Banks, Adam J. Digital Griots: African American Rhetoric in a Multimedia Age. SIU Press, 2011.
In this book, Adam Banks provides a reconceptualization of digital rhetorics with African Americans as participants in digit media and demonstrates cultural influences by representing the DJ as a storyteller (griot) within the black community. The DJ mixing of music is representative of the stylistic arrangements of argumentation that are present in writing (35). In other words, “The digital griot offers one such approach for the mix of roles, relationships, and rhetorical practices the scholar might engage” (36). The griot’s rhetorical strategy is building knowledge through rhetorical sequencing (50). Banks shares his resistance in participating in community literacy writing opportunities because of a concern that the explanatory process of his work, in a conforming context like grants, should not be confined by institutionalized practices. His resistance to grant writing lessened as he identified more with the value in building community using literacy. In continuing to use the griot, the griot builds community through identification with one’s audience and using the audience as co-creators in community texts. The preacher is also an example of a figure that uses rhetorical strategy, call and response, in which building community literacy norms is an interactive experience (51). In what Banks calls an “Afrofuturistic approach to activism and rhetorical performance,” he bridges the gap between past (old school) and present (young generation) ways of print, oral and digital literacies to pave the way for new narratives in African American rhetoric, and shows how literacies have transformed across generations (87). Remixing the opposing perspectives of these two generations is Banks’ method of convergence to create new African American literacies that close a community divide.
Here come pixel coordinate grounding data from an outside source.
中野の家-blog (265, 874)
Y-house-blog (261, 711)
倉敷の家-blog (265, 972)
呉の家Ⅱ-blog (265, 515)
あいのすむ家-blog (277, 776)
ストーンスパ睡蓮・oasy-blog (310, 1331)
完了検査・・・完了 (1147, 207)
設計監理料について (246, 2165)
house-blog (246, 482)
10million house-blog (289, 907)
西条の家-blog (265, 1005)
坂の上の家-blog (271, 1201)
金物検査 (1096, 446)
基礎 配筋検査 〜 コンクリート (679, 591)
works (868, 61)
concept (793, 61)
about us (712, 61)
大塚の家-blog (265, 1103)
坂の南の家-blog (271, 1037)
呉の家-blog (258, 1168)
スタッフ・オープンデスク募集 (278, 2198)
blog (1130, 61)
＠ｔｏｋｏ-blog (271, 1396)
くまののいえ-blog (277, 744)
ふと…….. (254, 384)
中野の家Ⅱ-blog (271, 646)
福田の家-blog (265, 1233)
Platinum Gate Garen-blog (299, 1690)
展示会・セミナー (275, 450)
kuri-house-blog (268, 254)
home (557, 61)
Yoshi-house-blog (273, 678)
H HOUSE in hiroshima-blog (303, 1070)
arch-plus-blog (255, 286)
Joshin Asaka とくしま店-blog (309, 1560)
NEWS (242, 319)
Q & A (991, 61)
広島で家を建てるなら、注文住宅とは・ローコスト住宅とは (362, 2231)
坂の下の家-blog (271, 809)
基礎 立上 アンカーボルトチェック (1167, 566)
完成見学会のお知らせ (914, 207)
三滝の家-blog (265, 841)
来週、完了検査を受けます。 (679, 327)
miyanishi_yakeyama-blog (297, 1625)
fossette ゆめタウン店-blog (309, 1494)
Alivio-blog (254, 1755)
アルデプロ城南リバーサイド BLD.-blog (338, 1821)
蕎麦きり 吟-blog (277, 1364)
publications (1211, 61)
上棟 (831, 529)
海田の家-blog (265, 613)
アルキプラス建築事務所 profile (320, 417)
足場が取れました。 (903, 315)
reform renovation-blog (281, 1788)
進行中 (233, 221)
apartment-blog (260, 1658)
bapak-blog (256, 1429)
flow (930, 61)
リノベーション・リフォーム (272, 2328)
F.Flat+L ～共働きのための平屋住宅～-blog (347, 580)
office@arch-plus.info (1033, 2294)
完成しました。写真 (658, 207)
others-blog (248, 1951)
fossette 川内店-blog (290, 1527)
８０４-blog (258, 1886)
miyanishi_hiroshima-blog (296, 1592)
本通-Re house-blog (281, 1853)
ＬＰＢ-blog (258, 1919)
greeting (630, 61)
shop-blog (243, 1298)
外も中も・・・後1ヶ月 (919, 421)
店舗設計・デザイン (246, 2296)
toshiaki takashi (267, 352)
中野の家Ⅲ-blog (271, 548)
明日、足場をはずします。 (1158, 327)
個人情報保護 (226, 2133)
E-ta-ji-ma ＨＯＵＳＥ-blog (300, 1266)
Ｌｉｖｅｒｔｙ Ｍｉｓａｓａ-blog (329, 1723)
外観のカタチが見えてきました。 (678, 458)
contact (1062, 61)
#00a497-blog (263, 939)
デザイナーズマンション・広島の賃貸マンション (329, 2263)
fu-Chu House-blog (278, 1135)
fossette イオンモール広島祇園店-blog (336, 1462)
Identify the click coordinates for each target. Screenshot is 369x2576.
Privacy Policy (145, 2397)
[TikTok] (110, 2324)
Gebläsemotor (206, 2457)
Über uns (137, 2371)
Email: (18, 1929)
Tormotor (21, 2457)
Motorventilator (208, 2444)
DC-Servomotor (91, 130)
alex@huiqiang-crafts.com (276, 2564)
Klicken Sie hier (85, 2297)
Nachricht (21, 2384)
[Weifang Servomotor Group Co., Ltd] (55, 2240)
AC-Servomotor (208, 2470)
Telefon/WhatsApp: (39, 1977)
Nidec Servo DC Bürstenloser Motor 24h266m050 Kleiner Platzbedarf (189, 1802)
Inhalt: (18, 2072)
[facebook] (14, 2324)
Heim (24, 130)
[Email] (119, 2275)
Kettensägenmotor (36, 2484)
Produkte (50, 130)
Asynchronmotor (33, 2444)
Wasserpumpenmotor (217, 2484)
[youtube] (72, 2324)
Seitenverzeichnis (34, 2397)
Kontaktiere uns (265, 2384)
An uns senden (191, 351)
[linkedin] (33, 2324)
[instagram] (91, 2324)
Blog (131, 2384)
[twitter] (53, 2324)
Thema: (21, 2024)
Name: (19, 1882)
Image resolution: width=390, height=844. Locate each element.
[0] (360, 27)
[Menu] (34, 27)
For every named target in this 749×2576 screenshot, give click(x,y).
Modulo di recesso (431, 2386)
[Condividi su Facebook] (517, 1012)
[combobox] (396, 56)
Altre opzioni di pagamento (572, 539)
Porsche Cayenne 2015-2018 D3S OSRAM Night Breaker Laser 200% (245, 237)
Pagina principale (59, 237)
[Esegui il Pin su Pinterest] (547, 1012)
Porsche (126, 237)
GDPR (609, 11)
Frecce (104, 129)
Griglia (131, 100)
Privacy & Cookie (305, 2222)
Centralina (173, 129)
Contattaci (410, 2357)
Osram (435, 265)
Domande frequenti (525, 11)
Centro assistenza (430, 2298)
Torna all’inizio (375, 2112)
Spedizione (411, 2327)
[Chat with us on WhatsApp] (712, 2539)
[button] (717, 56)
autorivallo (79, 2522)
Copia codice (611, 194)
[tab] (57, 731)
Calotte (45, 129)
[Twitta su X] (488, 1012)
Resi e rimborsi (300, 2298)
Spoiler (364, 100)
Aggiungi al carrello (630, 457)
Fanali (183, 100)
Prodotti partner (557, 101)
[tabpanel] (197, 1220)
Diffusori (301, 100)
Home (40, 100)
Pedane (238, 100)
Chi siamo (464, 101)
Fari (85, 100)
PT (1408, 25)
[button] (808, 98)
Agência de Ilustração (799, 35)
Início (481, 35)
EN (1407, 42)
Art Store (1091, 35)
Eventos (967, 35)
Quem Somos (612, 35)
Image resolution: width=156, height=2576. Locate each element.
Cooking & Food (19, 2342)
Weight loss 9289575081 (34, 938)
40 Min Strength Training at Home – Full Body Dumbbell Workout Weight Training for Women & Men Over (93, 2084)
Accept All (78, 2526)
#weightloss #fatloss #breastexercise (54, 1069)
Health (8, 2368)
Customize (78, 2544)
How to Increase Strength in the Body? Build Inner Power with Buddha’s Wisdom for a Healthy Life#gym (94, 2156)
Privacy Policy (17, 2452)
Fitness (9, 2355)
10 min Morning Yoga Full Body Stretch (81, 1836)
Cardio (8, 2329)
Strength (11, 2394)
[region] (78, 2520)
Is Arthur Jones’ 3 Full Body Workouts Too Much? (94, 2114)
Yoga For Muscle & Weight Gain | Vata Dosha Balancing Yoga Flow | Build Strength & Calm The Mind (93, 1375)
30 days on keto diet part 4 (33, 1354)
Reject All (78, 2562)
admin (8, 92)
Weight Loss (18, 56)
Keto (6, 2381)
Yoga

Brock, André. “‘Who Do You Think You Are?’: Race, Representation, and Cultural Rhetorics in Online Spaces.” Poroi, vol. 6, no. 1, July 2009, pp. 15–35. DOI.org (Crossref), doi:10.13008/2151-2957.1013.
In this article, Brock questions the source of the turmoil with Black identity that Black people face within educational institutions. Is the performance of blackness or the disavowal of blackness driven by “stereotypes,” “interiority,” or “exteriority”? Some forces challenge Black identity, and Black people can find themselves performing within the dichotomy of “acting White” or acting as a “Super Nigga.” Conversations about Black identity that was once “private” or “commercial” are now pervasive with a broader audience afforded by the Internet, which has led to “the heterogeneity of Black identity formation while also demonstrating the discursive and rhetorical commonplaces of Black identity” (16). Brock examines “two online discourses on the intersection of Black and American identity” (16). The first example is a rhetorical analysis of a speech given by Kanye West “on behalf of Hurricane Katrina survivors,” ignited an online debate through Black blogs about the articulation of Blackness. The first example involves Rev. Lowery who was reprimanded with “racialized discourse” in Ta-Nehisi Coate’s Atlantic magazine blog. Both examples demonstrate how Black identity is interrogated in discursive spaces for blackness. “The paradox of constructing and embodied identity in a virtual space helps to open up an ontological consideration of racial identity—that it is a socially constructed artifact with more to do with social and cultural resources than with skin color” (32).
For future research of African American Rhetoric, this article provides an understanding that the African American identity is dynamic, and despite oppressive constructs of Black identity, the Black community is always challenging representations of its community to the public from within (a form of community self-management).
Browne, Simone. Dark Matters: On the Surveillance of Blackness. Duke University Press, 2015.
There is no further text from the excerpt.